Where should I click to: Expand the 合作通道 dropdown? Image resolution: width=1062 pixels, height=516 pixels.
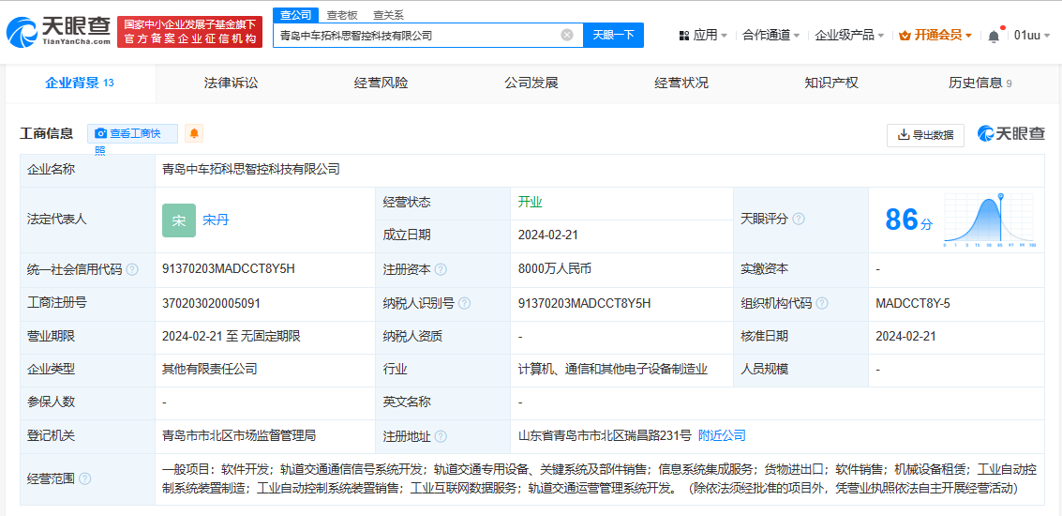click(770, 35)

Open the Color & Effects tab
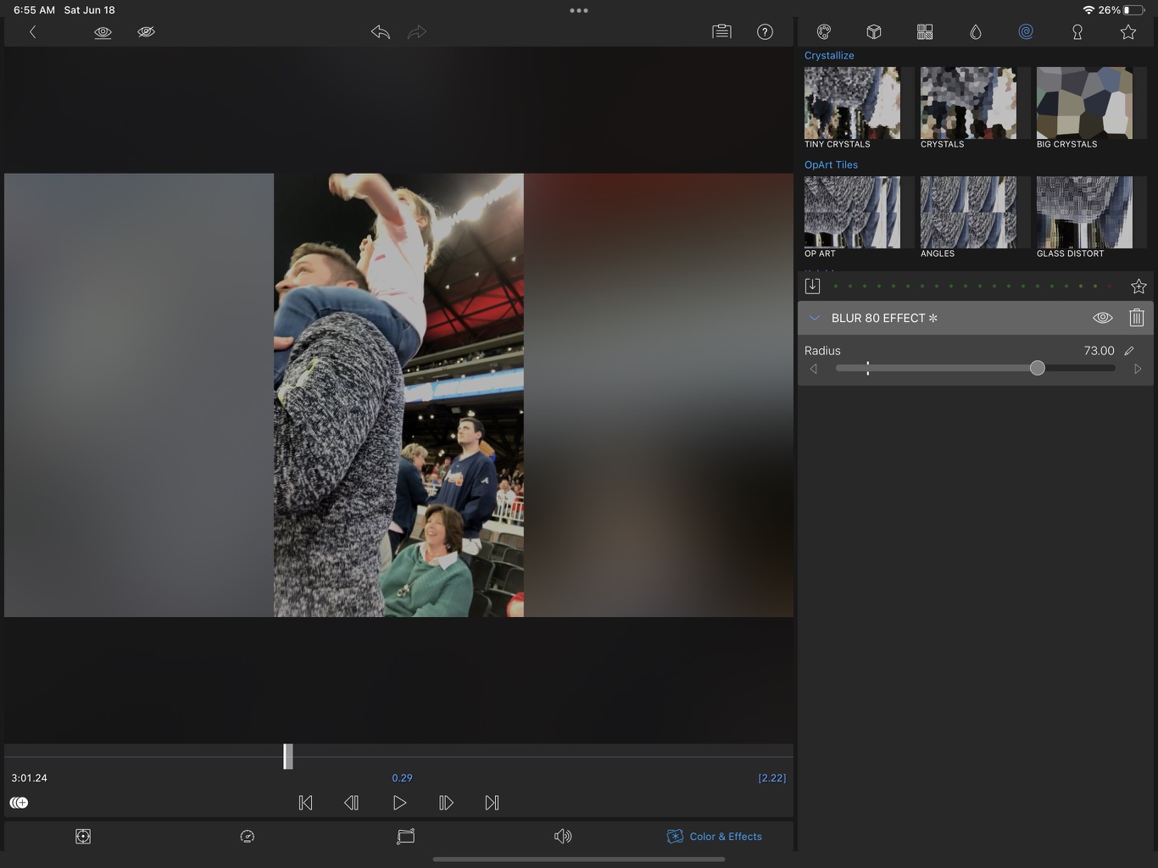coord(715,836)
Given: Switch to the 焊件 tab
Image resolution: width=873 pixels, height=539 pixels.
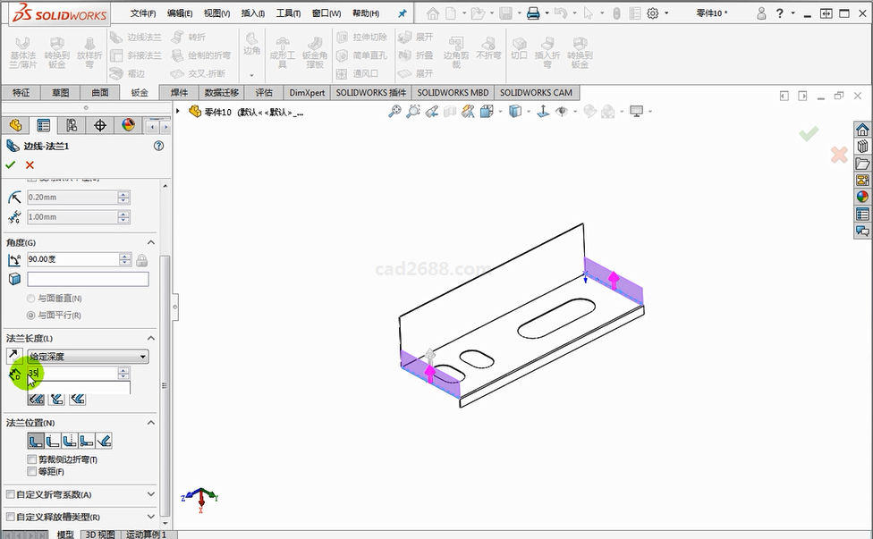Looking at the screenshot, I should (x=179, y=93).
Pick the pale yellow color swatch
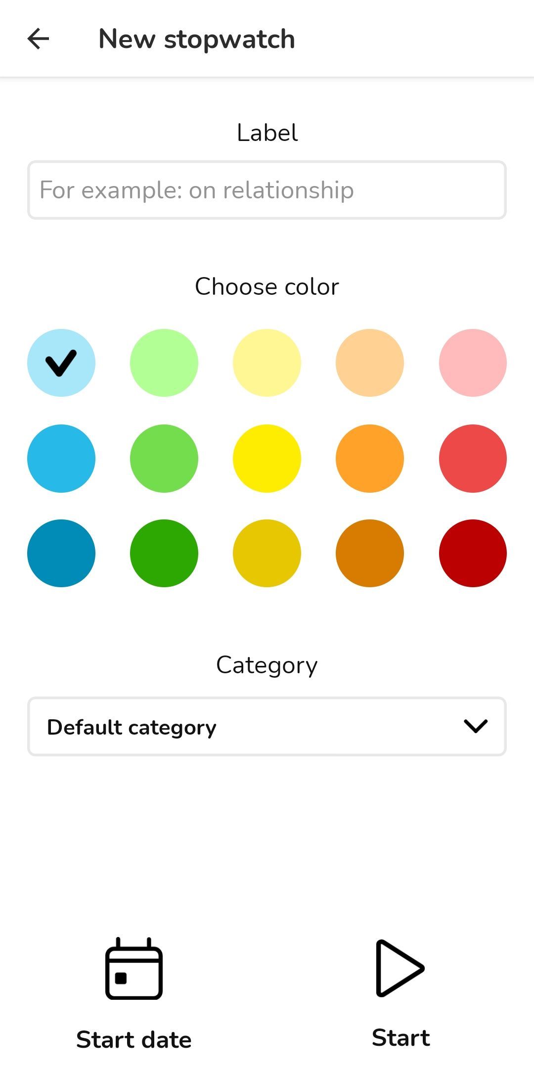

*Task description:*
Reproduce all lines above exactly. Leave the images out.

*Final answer:*
Where should I click to: Expand the 合作通道 dropdown? Image resolution: width=1062 pixels, height=516 pixels.
click(770, 35)

Open the Color & Effects tab
coord(715,836)
Given: Switch to the 焊件 tab
Image resolution: width=873 pixels, height=539 pixels.
Looking at the screenshot, I should (x=179, y=93).
Pick the pale yellow color swatch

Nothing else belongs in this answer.